## Source excerpt
Elyse Watches The Bachelor–S24 E6: So Much Crying

Elyse Watches The Bachelor with Kraken Rum and CokeThe Rose God was not kind, and there are two episodes of The Bachelor this week.

Before we get started, I want to go over two things.

Firstly, like I said in a comment to my last post, I have been going over the footage of Peter slicing his forehead open in a golf cart incident like it’s the goddamned Zapruder film. It still makes no sense. Did he hit the glass on the roof of the golf cart? I don’t think so…but how does a glass break like that from headbutting it? Why is he holding the glass that close to his head anyway? Is his head abnormally dense? I think we know the answer to this…

Click for the footage

Peter biffs it on a golf cart

Secondly, I apologize for missing this last episode, but apparently ABC made some modesty edits to the women’s swimsuits with what appears to be MS Paint

Anyway, the episode opens in Santiago, Chile. MyKenna starts crying three seconds in because she has feelings for Peter. Victoria F calls MyKenna a “sad wet dog on the side of the road” and says her interrupting the Dreaded Rose Ceremony last episode was disrespectful.

The first one-on-one date goes to Hannah Ann. She and Peter explore Santiago. She admits she’s never been in love before.

Hannah Ann and Peter goof around on their date

During the dinner they aren’t allowed to eat, Peter asks Hannah Ann what she wants from her future.

“So with modeling, like, I’d like to do it as long as I can. I mean, it’s not necessarily a job, it’s more just broadening myself. So many people stay, like, in the shallow waters of life and you’ll only catch minnows in the shallow waters. And for me, I’m like, let’s go deep,” she says.

## Data excerpts

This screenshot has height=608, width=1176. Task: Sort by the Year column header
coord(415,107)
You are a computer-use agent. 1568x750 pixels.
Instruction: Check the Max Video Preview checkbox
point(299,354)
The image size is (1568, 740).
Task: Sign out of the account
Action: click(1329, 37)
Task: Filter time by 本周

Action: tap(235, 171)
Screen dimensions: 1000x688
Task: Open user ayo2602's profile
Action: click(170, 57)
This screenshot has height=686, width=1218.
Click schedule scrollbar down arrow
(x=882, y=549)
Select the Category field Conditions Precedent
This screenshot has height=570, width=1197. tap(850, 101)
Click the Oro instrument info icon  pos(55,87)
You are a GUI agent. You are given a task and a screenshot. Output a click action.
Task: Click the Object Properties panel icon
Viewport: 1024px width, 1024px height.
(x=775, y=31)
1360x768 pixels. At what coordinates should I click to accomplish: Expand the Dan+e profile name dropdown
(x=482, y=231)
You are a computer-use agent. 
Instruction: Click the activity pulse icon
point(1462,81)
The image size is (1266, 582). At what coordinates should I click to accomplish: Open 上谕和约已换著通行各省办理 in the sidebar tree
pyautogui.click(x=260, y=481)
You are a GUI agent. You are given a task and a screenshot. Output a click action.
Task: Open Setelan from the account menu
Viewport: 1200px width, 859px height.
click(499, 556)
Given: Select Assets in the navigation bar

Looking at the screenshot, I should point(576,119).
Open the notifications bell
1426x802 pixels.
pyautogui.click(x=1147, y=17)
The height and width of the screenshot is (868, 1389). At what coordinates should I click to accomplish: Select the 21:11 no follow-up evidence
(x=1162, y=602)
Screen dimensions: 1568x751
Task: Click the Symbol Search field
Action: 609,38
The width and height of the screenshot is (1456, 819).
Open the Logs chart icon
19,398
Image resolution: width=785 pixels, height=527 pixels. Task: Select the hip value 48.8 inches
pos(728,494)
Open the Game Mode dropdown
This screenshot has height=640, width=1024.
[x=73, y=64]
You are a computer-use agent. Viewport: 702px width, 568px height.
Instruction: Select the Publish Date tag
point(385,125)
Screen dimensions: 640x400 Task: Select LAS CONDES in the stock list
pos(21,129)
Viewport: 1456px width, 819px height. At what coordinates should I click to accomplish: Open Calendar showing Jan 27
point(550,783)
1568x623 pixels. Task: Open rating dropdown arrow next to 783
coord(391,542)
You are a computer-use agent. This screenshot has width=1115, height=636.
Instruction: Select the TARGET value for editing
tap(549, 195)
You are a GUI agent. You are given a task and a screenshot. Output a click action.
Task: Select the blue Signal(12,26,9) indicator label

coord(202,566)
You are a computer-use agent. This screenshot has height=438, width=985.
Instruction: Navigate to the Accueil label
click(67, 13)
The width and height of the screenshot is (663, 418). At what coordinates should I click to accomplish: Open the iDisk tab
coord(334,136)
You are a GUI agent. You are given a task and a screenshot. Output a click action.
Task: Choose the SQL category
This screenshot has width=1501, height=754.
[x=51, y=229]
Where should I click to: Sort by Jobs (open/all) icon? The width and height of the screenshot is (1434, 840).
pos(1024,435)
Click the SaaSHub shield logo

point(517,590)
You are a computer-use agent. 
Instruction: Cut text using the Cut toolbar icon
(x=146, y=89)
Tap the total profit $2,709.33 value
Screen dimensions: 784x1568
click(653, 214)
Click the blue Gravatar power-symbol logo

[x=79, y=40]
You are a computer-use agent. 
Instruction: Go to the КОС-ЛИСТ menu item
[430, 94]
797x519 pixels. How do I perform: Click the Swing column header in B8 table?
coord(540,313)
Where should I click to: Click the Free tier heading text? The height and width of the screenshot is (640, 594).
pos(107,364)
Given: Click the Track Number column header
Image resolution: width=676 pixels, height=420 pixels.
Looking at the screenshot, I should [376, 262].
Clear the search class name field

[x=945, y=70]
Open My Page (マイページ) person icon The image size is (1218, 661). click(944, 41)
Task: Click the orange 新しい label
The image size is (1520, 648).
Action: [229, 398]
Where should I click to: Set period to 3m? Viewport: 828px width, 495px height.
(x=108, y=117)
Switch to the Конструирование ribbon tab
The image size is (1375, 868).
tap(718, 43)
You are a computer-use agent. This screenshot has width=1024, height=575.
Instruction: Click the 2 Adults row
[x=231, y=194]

## Problem statement
Revise the Bachelor recap from "Peter biffs it" to "episode was disrespectful.", changing "golf cart" to "golf buggy", and give that passage.

## Result
Peter biffs it on a golf buggy

Secondly, I apologize for missing this last episode, but apparently ABC made some modesty edits to the women’s swimsuits with what appears to be MS Paint

Anyway, the episode opens in Santiago, Chile. MyKenna starts crying three seconds in because she has feelings for Peter. Victoria F calls MyKenna a “sad wet dog on the side of the road” and says her interrupting the Dreaded Rose Ceremony last episode was disrespectful.